The school can traces its origins back to the 18th century and the Baptist philanthropist, Thomas Mills, who left money in his will to 'further the education of the children in Framlingham'
parkrunners will also find it an enlightening experience.
3 Harcourt Hill (Oxfordshire)
Stepping up, in terms of the age bracket, I visited Harcourt Hill last October, held on a campus of Oxford Brookes University, on the western perimeter of Oxford.
If you like sports pitches, this is the parkrun for you - each of the two laps takes in seven grass pitches, plus the edge of a golf course.

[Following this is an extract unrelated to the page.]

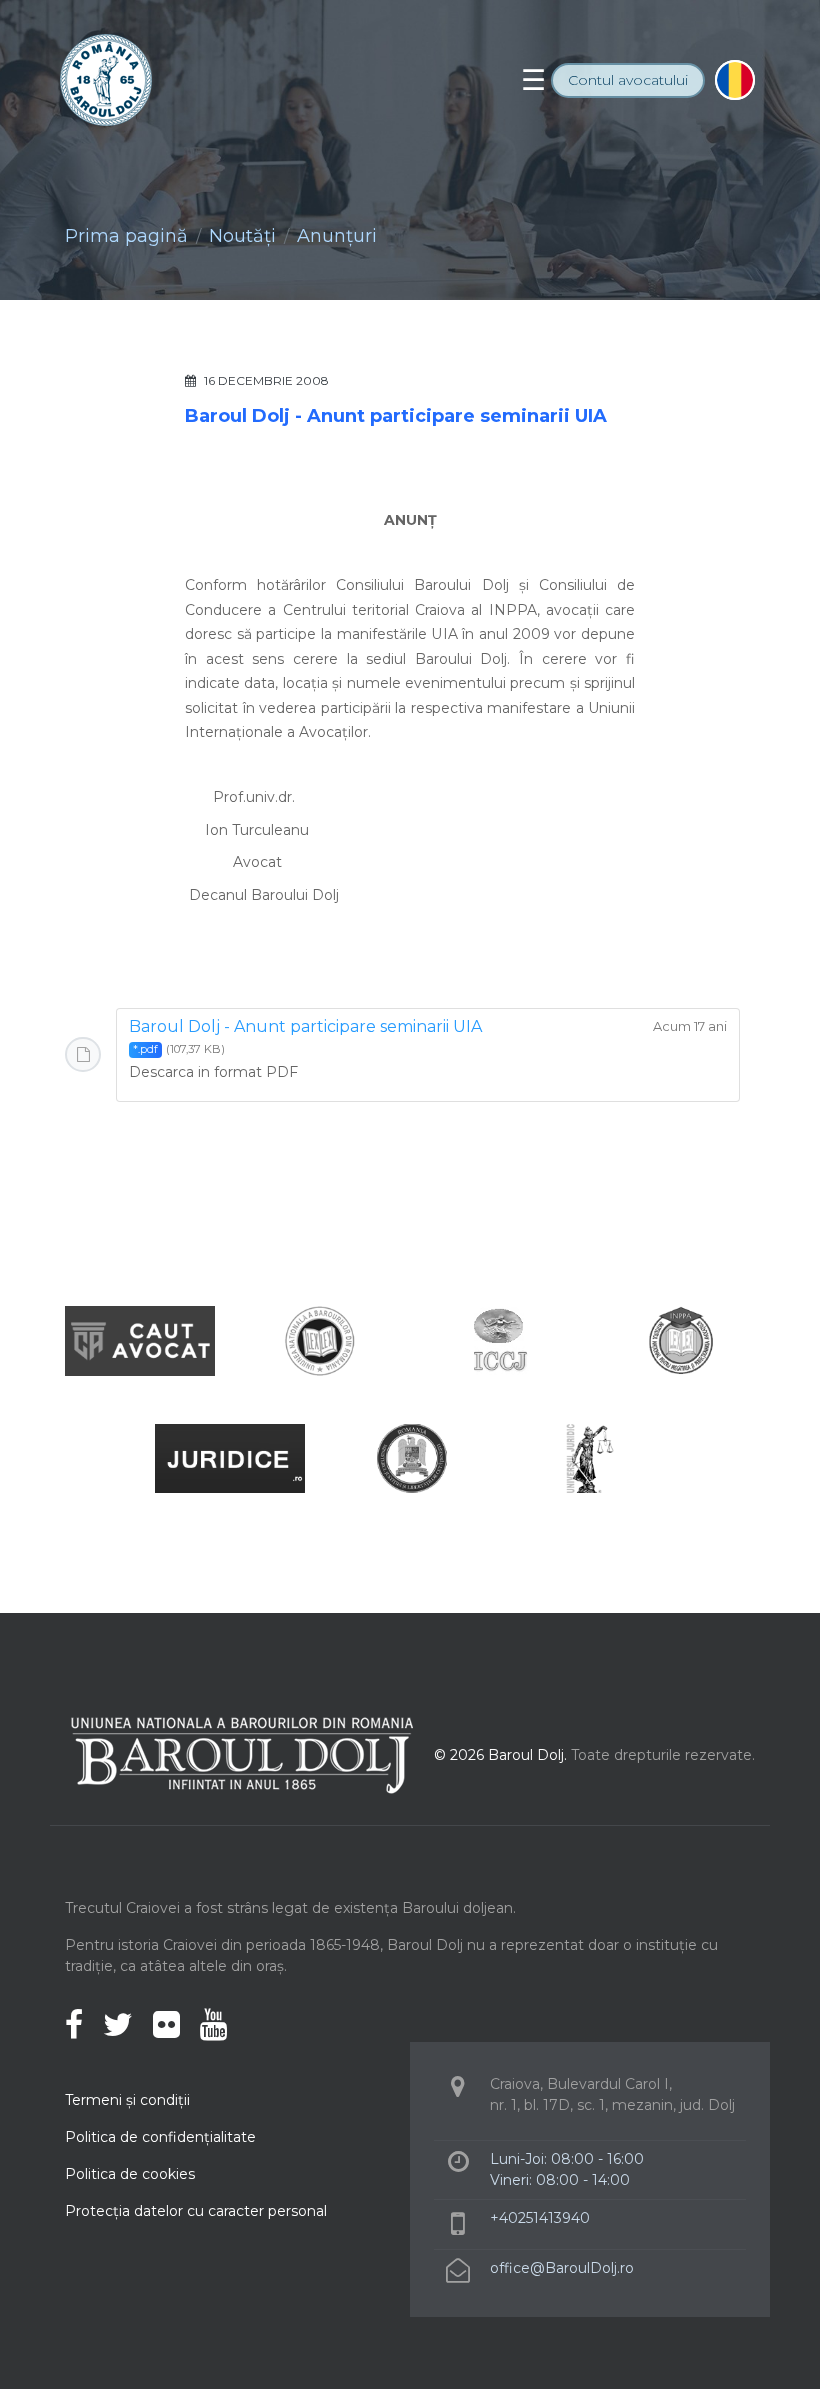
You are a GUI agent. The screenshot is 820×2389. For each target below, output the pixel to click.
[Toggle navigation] (533, 80)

A real university experience, heightened by the use of wooden posts to show the course route.
4 Colney Lane (Norfolk)
Another university gem, I used to toil around cross country events at the University of East Anglia, so the course holds no surprises to me - an initial loop of sports pitches, followed by two longer laps on trail paths and with some short but steep climbs to boot.
It snowed when I visited!
5 Great Cornard (Suffolk)
The ultimate in school playing fields, held from Great Cornard Sports Centre next to Thomas Gainsborough School.
If the weather is kind, this is personal best material.

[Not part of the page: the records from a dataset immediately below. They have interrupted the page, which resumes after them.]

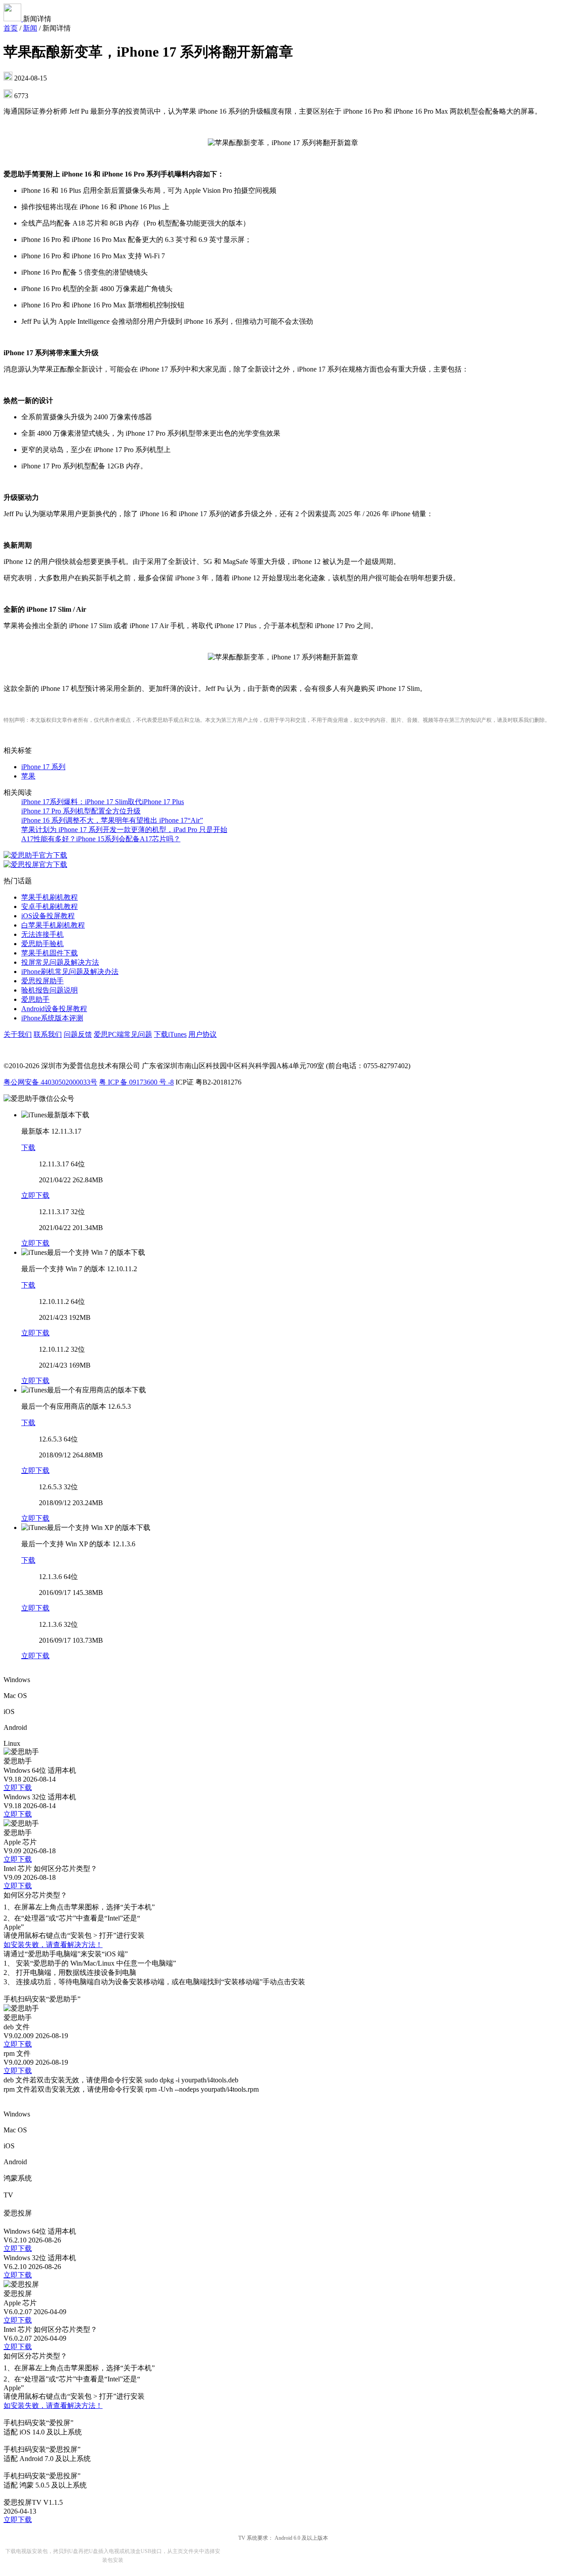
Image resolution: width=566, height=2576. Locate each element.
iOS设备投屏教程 (48, 916)
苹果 (28, 776)
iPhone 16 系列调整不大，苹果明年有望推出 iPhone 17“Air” (112, 820)
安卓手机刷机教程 (49, 906)
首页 (11, 28)
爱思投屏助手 (42, 981)
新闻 (30, 28)
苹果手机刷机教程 (49, 897)
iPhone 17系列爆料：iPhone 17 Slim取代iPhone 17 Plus (102, 801)
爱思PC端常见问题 (123, 1034)
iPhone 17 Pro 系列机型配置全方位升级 (81, 811)
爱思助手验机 (42, 943)
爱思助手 (35, 999)
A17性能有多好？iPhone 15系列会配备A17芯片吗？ (100, 839)
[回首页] (13, 19)
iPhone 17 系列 (43, 766)
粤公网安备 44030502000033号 (50, 1082)
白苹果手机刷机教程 (53, 925)
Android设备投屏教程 (54, 1008)
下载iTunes (170, 1034)
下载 (28, 1147)
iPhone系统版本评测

6 Ellenbrook Fields (Herts)
I visited when there was ice on the ground, last February. Skates were not required, however, and it was terrific fun.
The course is a one-lap affair, based at the University of Hertfordshire Sports Village, De Havilland Campus, in Hatfield, although this isn't one of those typical sports pitch challenges.

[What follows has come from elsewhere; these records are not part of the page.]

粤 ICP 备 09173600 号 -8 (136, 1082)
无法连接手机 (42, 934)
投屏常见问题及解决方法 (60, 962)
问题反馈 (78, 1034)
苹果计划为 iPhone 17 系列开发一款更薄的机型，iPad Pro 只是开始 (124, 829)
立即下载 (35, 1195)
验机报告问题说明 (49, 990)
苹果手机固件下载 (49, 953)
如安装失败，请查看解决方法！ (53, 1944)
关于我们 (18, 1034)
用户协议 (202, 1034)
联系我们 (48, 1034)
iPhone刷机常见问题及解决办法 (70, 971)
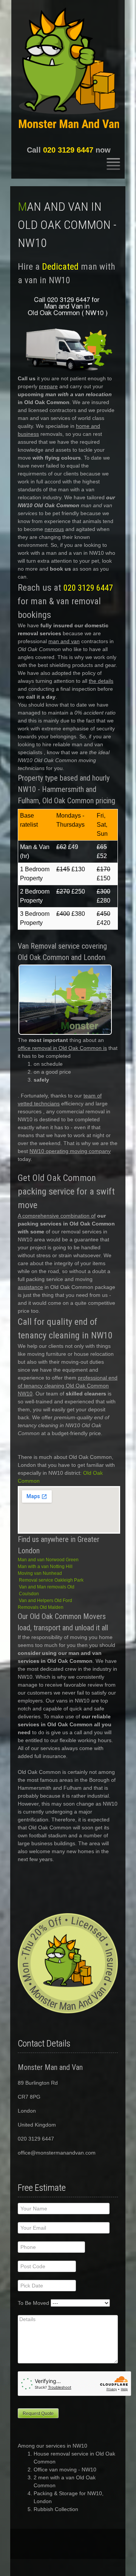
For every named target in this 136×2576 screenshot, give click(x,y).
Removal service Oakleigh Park (51, 1580)
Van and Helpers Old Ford (45, 1600)
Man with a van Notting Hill (45, 1566)
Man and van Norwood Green (48, 1559)
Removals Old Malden (40, 1607)
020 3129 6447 (68, 150)
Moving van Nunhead (40, 1573)
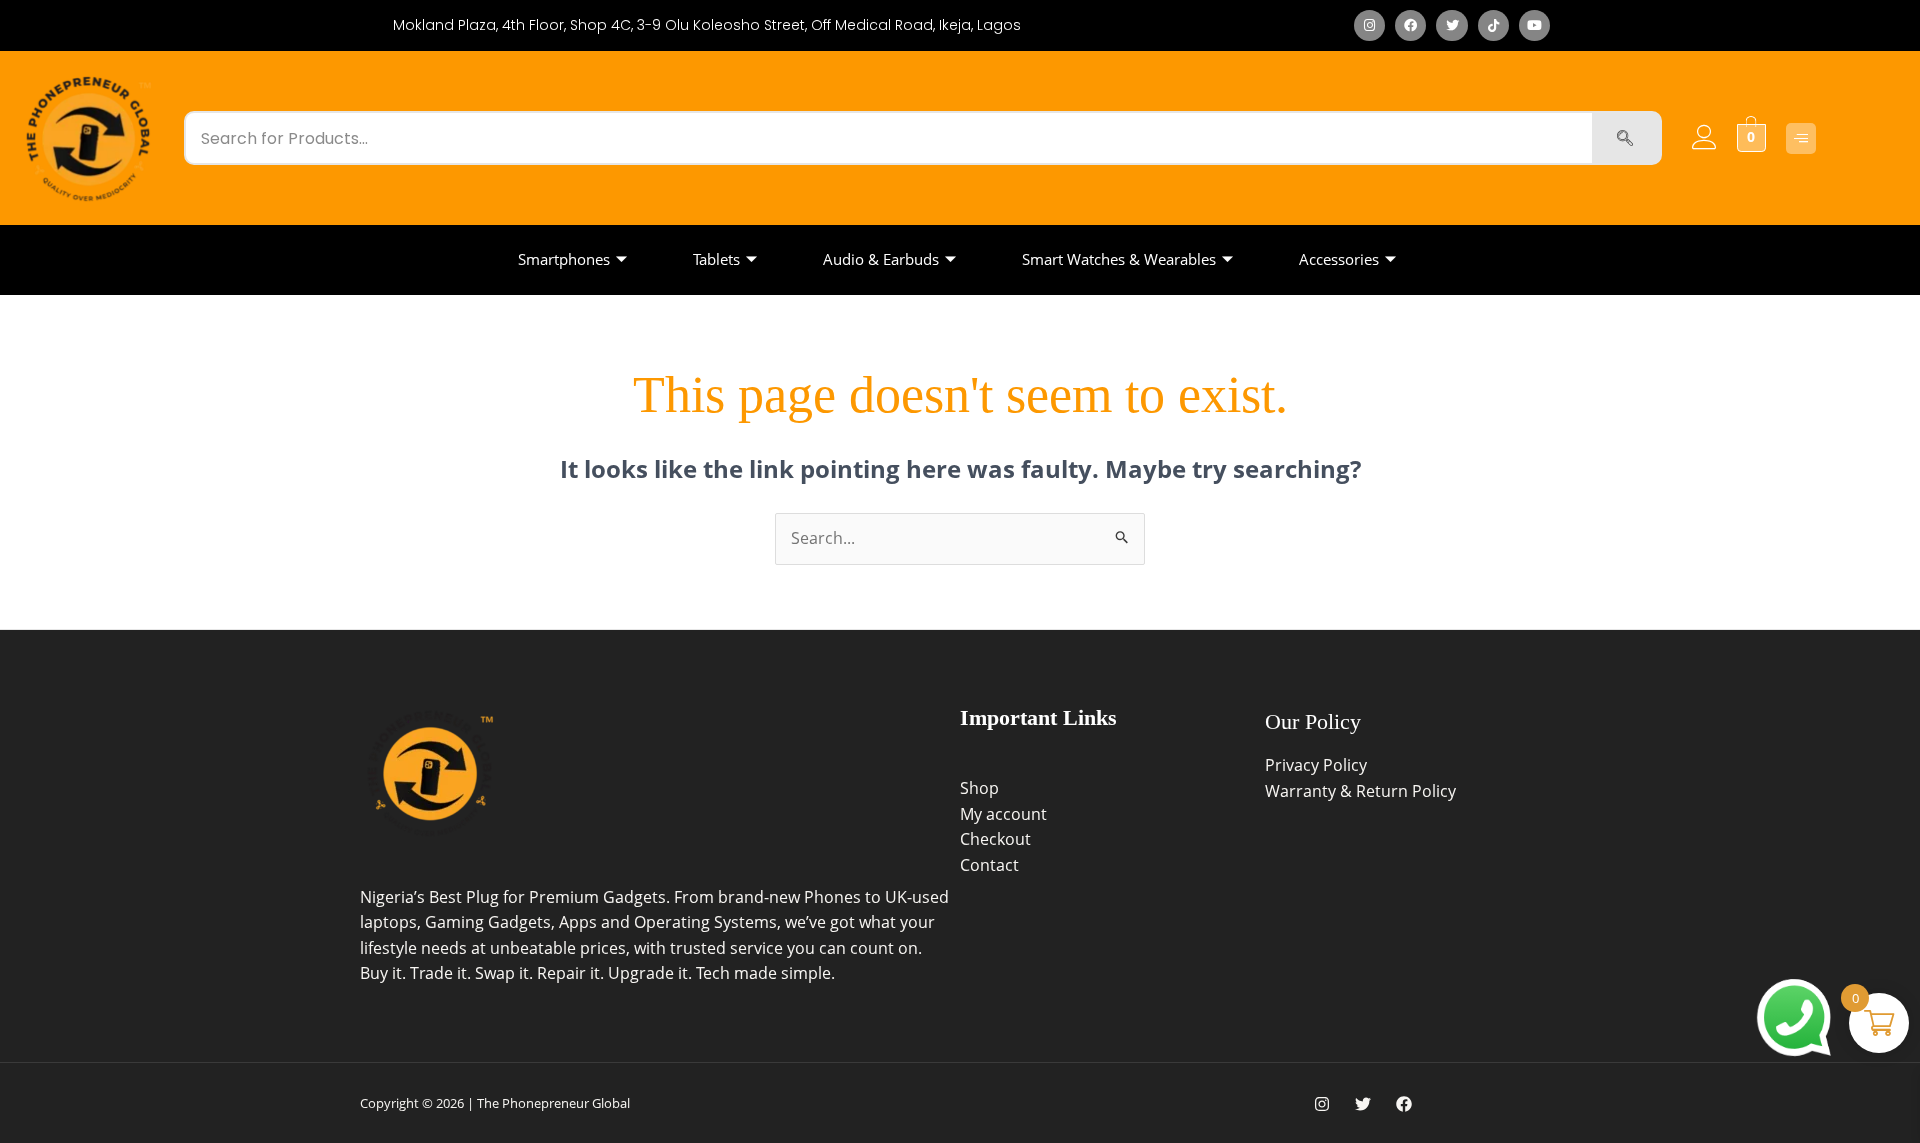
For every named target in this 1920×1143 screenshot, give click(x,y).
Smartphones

It's dead flat, at Ellenbrook Fields on the old Hatfield Aerodrome. Another education.
7 Swaffham (Norfolk)
Another of the traditional school playing field routes, staged from The Nicholas Hamond Academy Sports Fields in Swaffham, Norfolk.
I have fond memories of my visit, in July of 2018, because I was dangerously near the front of the field, not a sensation I am familiar with these days.
It's a small, friendly event, starting from just inside the school field gate, next to the junior school, with the promise of three flat laps around grass playing fields, with a few stretches between trees and lots of cones.